Mas o dinheiro “não é a questão fundamental”, sublinha o negociador: “Ninguém esperava que o Estado [português] pagasse esta pintura num momento [de crise] como o que atravessa.”

Segundo o negociador, a 18 de Dezembro de 2013, a reunião no escritório de Isabel Cordeiro deu-se por concluída com “uma excelente proposta em que os desejos das autoridades portuguesas seriam respeitados, tal como os direitos dos proprietários” que “de boa-fé” haviam investido na aquisição da peça. Um mês depois, a 16 de Janeiro do novo ano, houve ainda contactos sobre a base do acordo: a criação de um colégio de patronos que colectivamente comprariam a pintura para o Estado português. Depois, nada.

“[Os responsáveis da DGPC] disseram-nos que a proposta iria ser entregue à Secretaria de Estado da Cultura”, explica Marinello. Que esperou até Março para voltar a contactar as autoridades portuguesas. Nessa altura, a DGPC tinha já novo responsável.

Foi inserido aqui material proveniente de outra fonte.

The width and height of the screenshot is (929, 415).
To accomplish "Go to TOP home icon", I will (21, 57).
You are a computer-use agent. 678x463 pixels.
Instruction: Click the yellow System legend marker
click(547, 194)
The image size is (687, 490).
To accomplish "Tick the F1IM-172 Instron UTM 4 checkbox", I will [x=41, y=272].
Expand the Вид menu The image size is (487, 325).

No princípio de Fevereiro, Isabel Cordeiro deixou funções sem voltar a prestar declarações sobre o “caso Crivelli”. Cedeu vez a Nuno Vassallo e Silva à frente da DGPC. Foi já a assistente deste que a 28 de Março fez saber a Marinello que “a proposta estava ainda a ser analisada”.

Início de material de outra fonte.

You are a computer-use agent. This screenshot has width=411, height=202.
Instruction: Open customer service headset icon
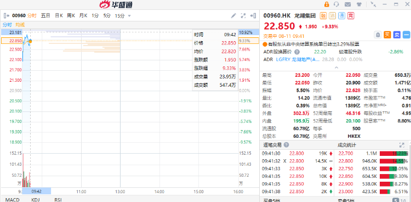(336, 4)
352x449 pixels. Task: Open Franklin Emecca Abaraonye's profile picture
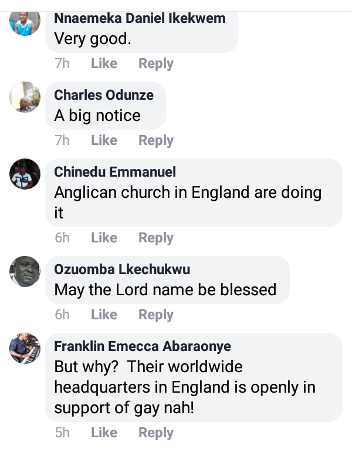tap(25, 348)
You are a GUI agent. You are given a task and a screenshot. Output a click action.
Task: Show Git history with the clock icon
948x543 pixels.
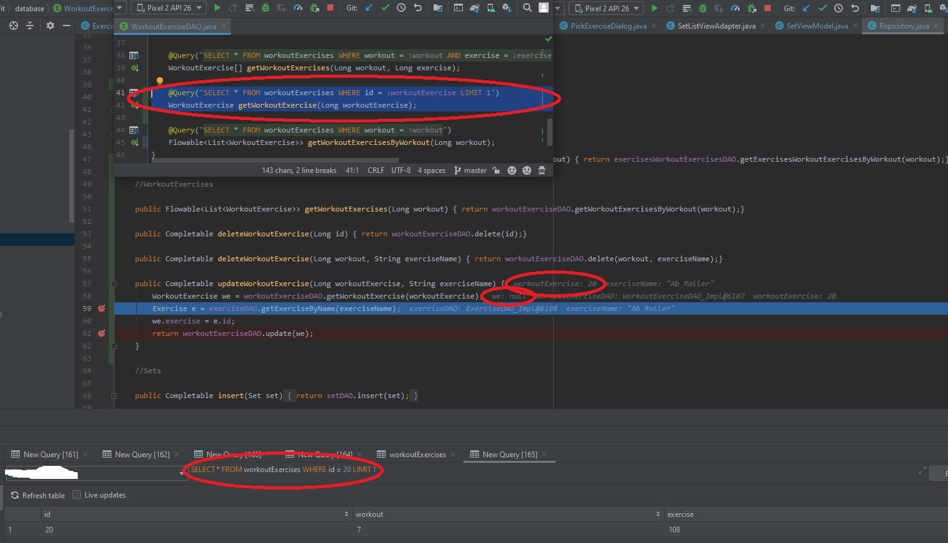pyautogui.click(x=401, y=9)
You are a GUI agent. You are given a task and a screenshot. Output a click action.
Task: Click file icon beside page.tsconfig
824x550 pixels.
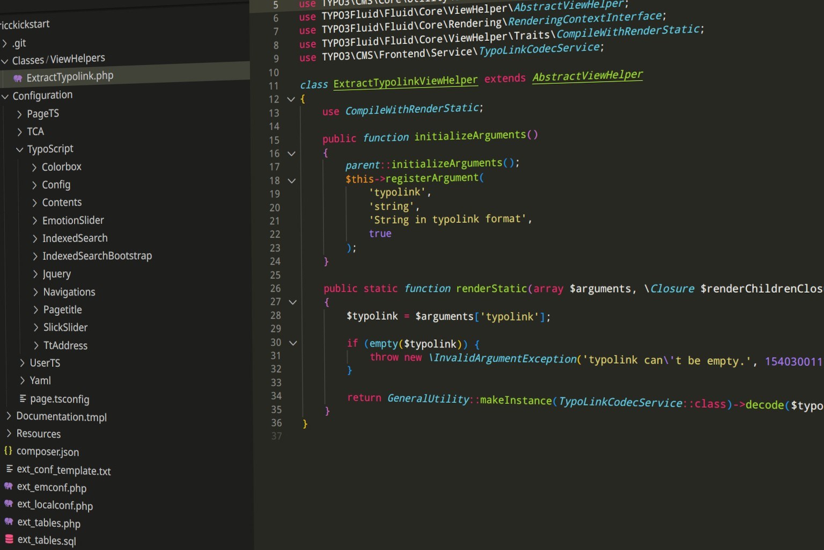tap(23, 398)
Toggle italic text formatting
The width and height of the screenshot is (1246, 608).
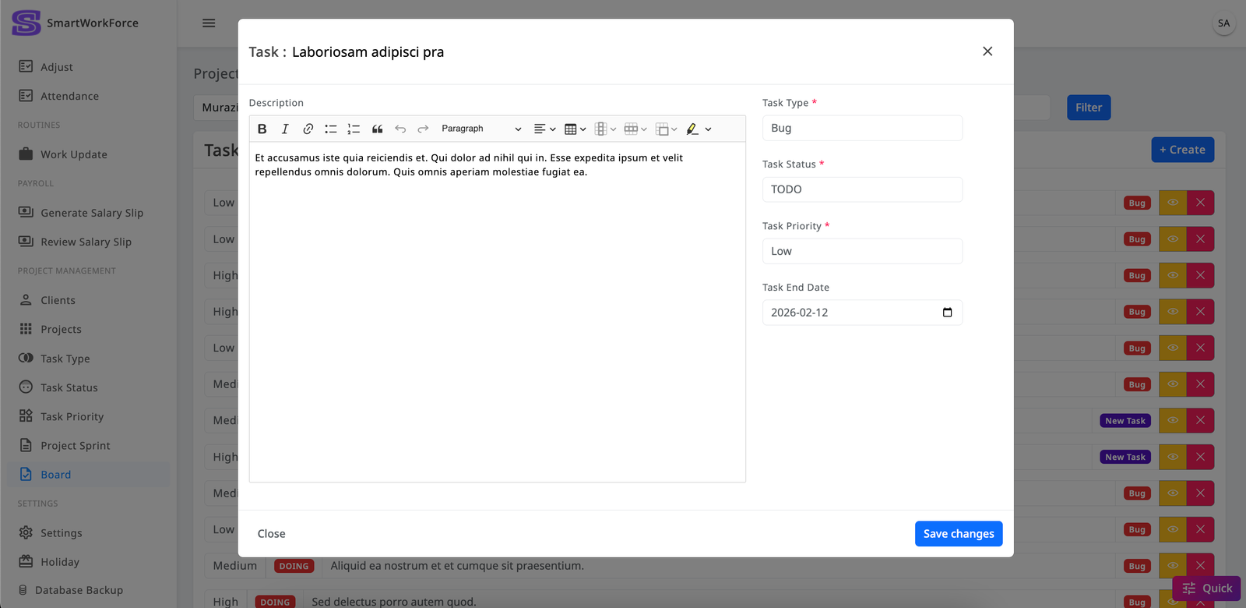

Contactada pelo PÚBLICO, Isabel Cordeiro recusou prestar declarações alegando estar obrigada a reserva e esclarecendo que não fará quaisquer comentários sobre o caso enquanto o “dossier” não for aberto e feito público. As mesmas perguntas enviadas à SEC foram também enviadas à DGPC, que não lhes deu qualquer resposta.

Acima de Vassallo e Silva, já da parte da Secretaria de Estado da Cultura, o negociador inglês afirma ter sido informado de que “faltava ‘follow up’”.

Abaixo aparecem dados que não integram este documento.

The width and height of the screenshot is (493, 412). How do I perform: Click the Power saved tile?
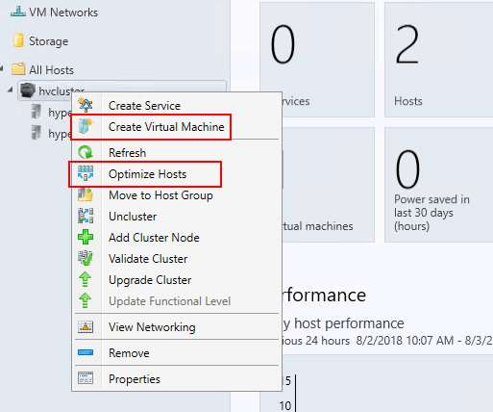[438, 185]
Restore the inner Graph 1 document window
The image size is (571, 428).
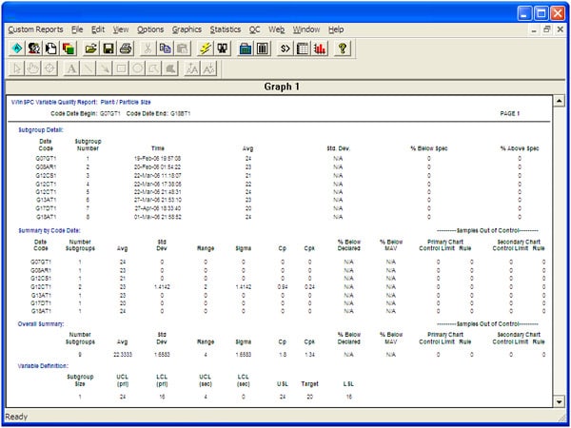[545, 29]
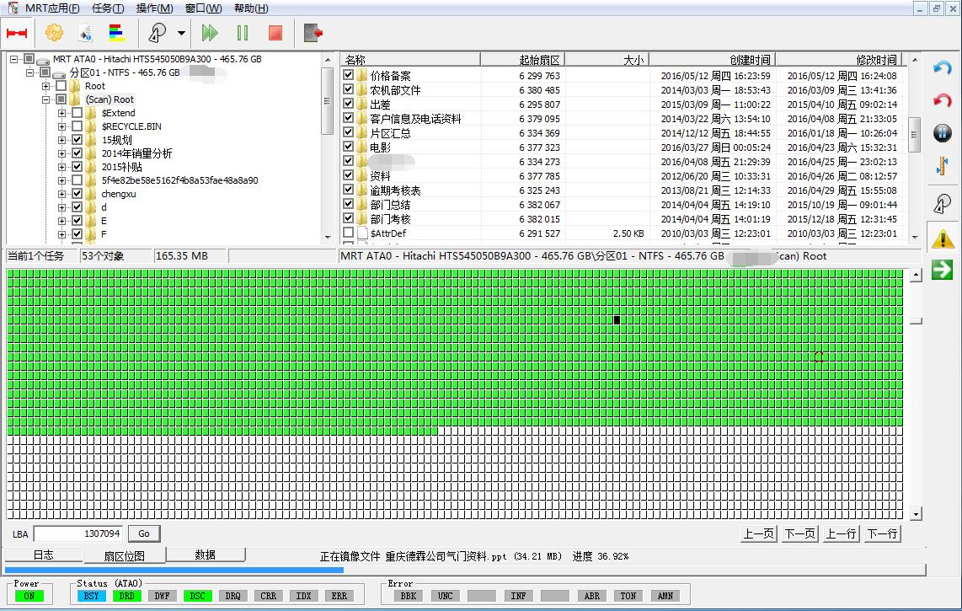Open dropdown arrow beside the metronome icon
Image resolution: width=962 pixels, height=611 pixels.
[x=181, y=34]
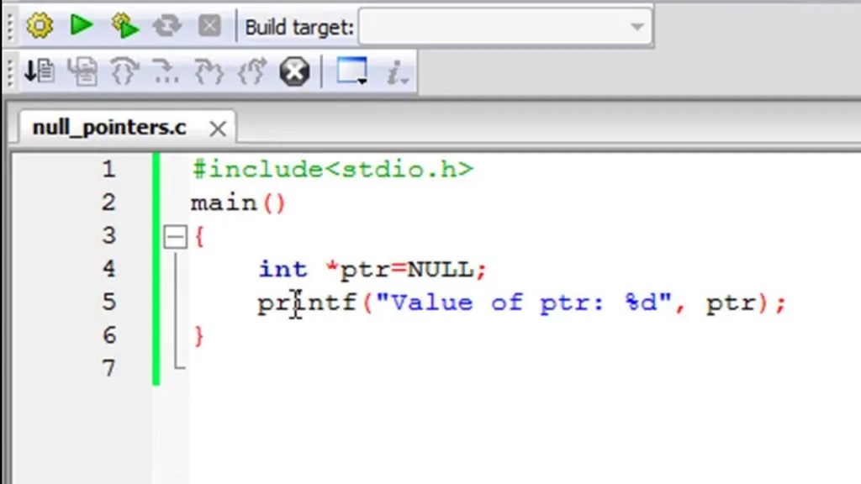
Task: Click line number 5 in the gutter
Action: [x=108, y=303]
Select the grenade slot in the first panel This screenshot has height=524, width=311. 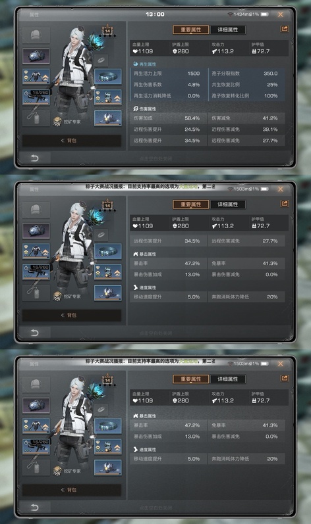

“Resposta, zero”, diz Marinello. E é assim, sem resposta, que afirma que os actuais proprietários da “Virgem portuguesa” foram deixados desde então pelo Governo português. Uma situação “contrária aos interesses da população portuguesa”.

Afirmando não perceber quais as actuais intenções das autoridades portuguesas, Marinello define como “pouco escrupulosa” a “falta de comunicação em nome da Secretaria de Estado da Cultura”.

“O Estado português nunca reclamou formalmente a devolução da obra, mas também nunca retirou a reclamação informal” constante na carta de Dezembro de 2013, explica o negociador. Por outro lado, “a proliferação de reivindicações infundadas” que Portugal faz sobre a obra “é uma nuvem” sobre o título de propriedade “que é prejudicial” para qualquer proprietário, presente ou futuro. É também “litigável” em tribunal e passível de levar a indeminizações, diz o negociador.

Porque não avançam então os actuais proprietários para uma acção legal? É mais uma pergunta a que Marinello responde apenas indirectamente: explica que mesmo o problema de titularidade dos dois Matisse da família Rosenberg, um dos quais envolvido no complexo “caso Gurlitt”, foi resolvido extrajudicialmente.

Foi resolvido a favor dos clientes de Marinello – apesar de a lei norueguesa, aplicável num dos casos, lhes ser contrária.

A resolução extrajudicial é a especialidade deste negociador que numa entrevista a um jornal italiano sobre o “caso Gurlitt” explicou: “Não há nada mais caro, demorado e prejudicial à reputação […] do que uma litigação.”